Portrait of Edgar Degas in profile
Michel Manzi
An item at Metropolitan Museum of Art
Manzi moved to Paris in the early 1880s to work for the renowned print publishing house Goupil & Cie. A pioneer of photomechanical printmaking, Manzi shared with Edgar Degas an interest in experimentation and innovative reproductive technologies. They worked together on a portfolio of twenty facsimiles of Degas’s drawings in 1898. Manzi also helped Degas to acquire the exceptional collection of prints by Edouard Manet from Philippe Burty’s estate. Among a dozen portraits he made of Degas, this print is dedicated to Paul Arthur Chéramy, a lawyer and collector, who represented Degas at trial in 1887, when he was sued for not finishing a commission.
Drawings and Prints
An exhibit at Metropolitan Museum of Art
The Department’s vast collection of works on paper comprises approximately 21,000 drawings, 1.2 million prints, and 12,000 illustrated books created in Europe and the Americas from about 1400 to the present day.

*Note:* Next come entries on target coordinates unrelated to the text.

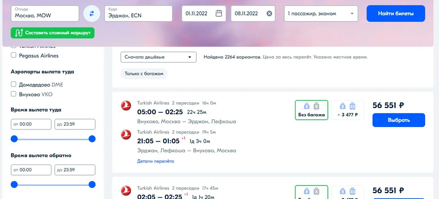Viewport: 439px width, 199px height.
Task: Select the "Без багажа" fare option
Action: (x=311, y=110)
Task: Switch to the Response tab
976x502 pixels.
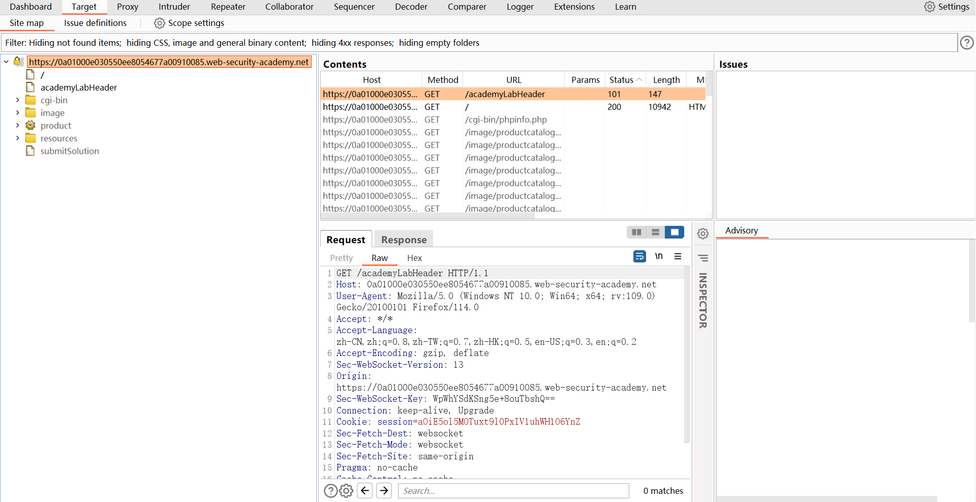Action: click(x=404, y=240)
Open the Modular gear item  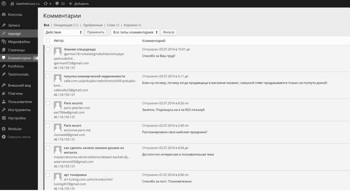pyautogui.click(x=15, y=129)
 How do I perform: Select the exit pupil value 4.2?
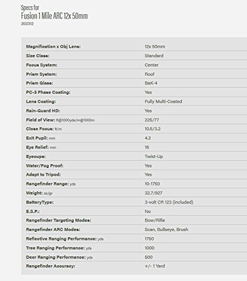click(148, 138)
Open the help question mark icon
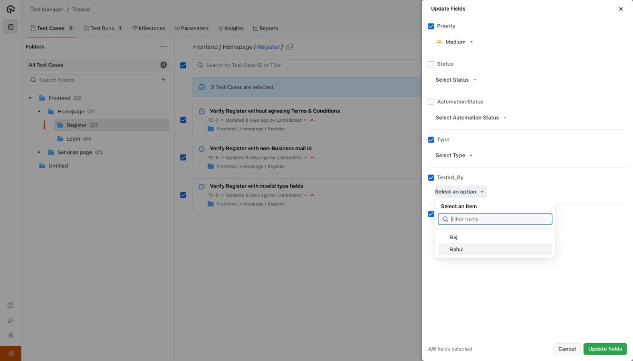633x361 pixels. pyautogui.click(x=11, y=305)
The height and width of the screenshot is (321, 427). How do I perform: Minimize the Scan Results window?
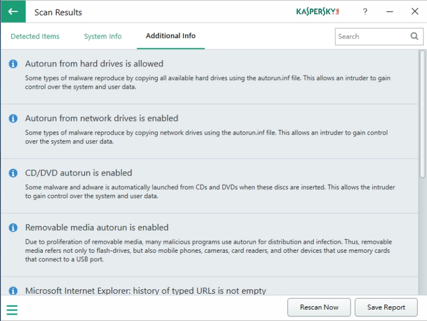tap(390, 11)
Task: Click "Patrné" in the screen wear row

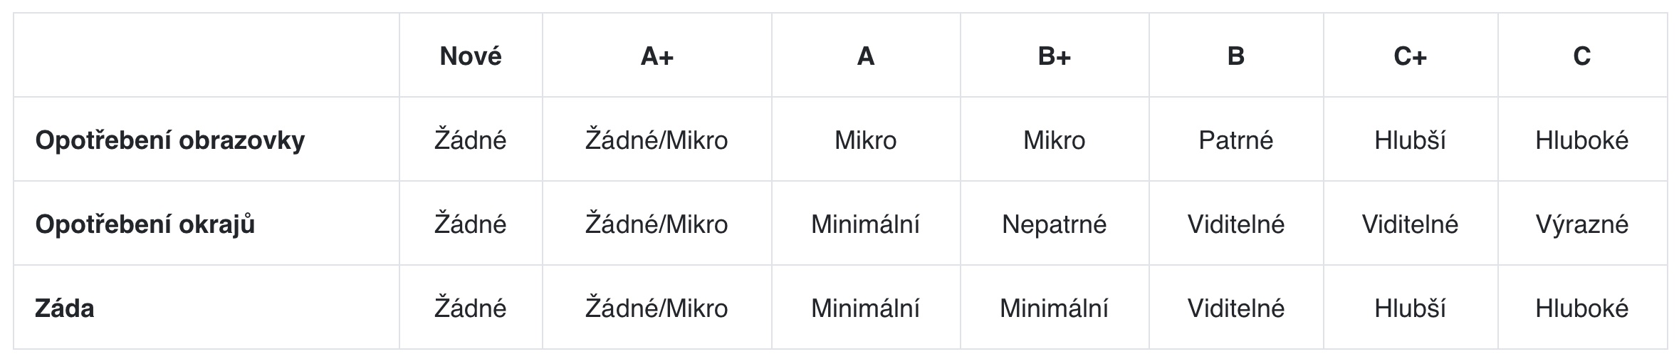Action: (1235, 140)
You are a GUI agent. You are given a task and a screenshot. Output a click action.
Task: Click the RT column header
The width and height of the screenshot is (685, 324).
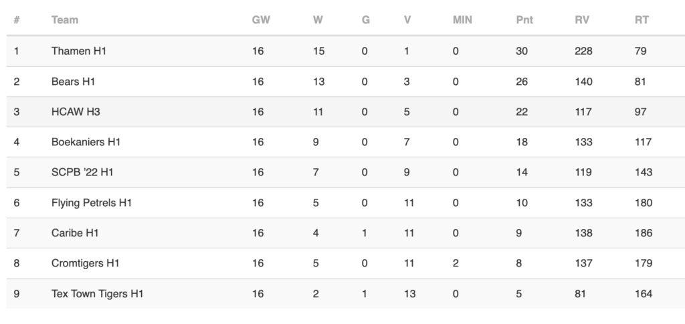[x=642, y=20]
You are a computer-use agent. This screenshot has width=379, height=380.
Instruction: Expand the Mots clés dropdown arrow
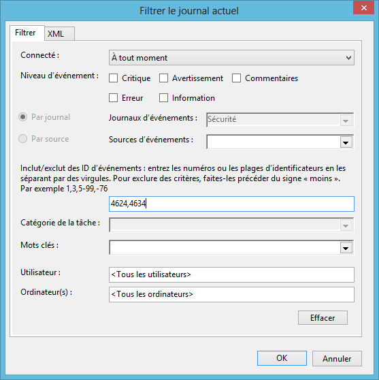pos(346,248)
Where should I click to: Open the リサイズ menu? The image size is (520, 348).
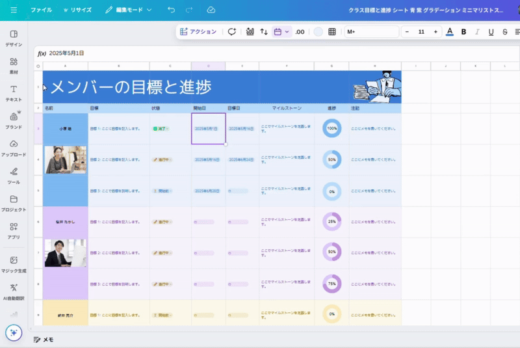pyautogui.click(x=77, y=10)
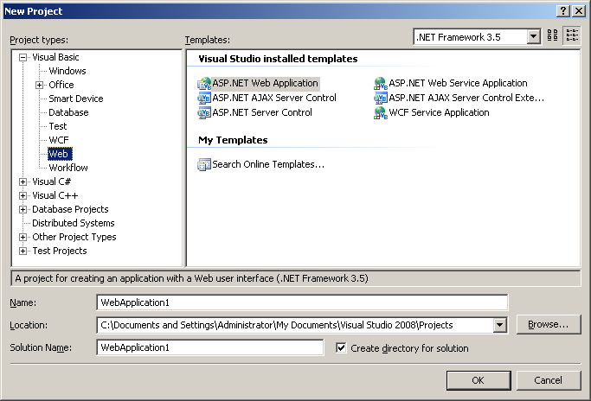Expand the Visual C# project types node
Image resolution: width=591 pixels, height=401 pixels.
click(23, 182)
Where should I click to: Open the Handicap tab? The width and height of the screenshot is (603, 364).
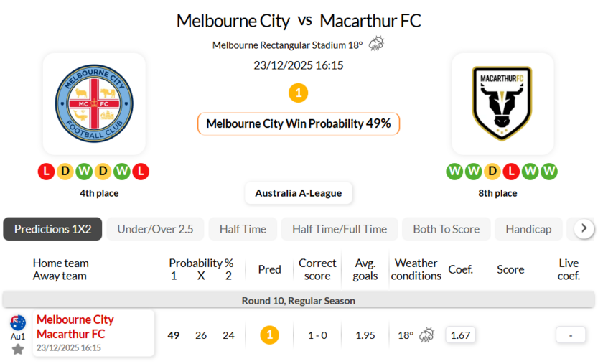(x=528, y=229)
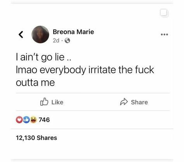184x162 pixels.
Task: Open the three-dot post options menu
Action: [x=164, y=35]
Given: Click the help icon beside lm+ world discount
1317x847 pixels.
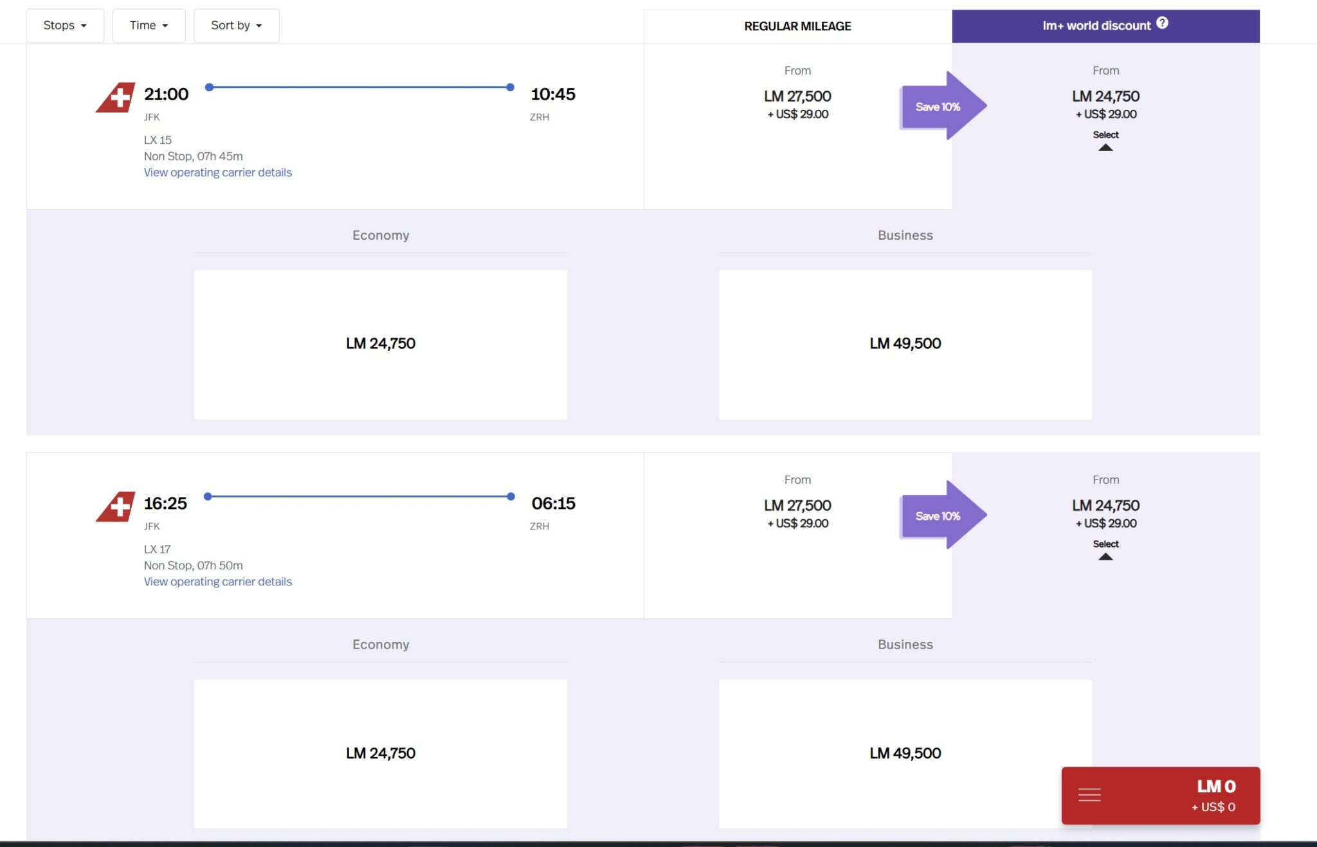Looking at the screenshot, I should pos(1162,23).
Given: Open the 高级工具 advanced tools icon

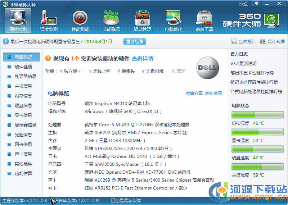Looking at the screenshot, I should pos(204,18).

Since its foundation in 1916, the Department has been committed to collecting a wide range of works on paper, which includes both pieces that are incredibly rare and lauded for their aesthetic appeal, as well as material that is more popular, functional, and ephemeral. The broad scope of the department’s collecting encourages questions of connoisseurship as well as those pertaining to function and context, and demonstrates the vital role that prints, drawings, and illustrated books have played throughout history.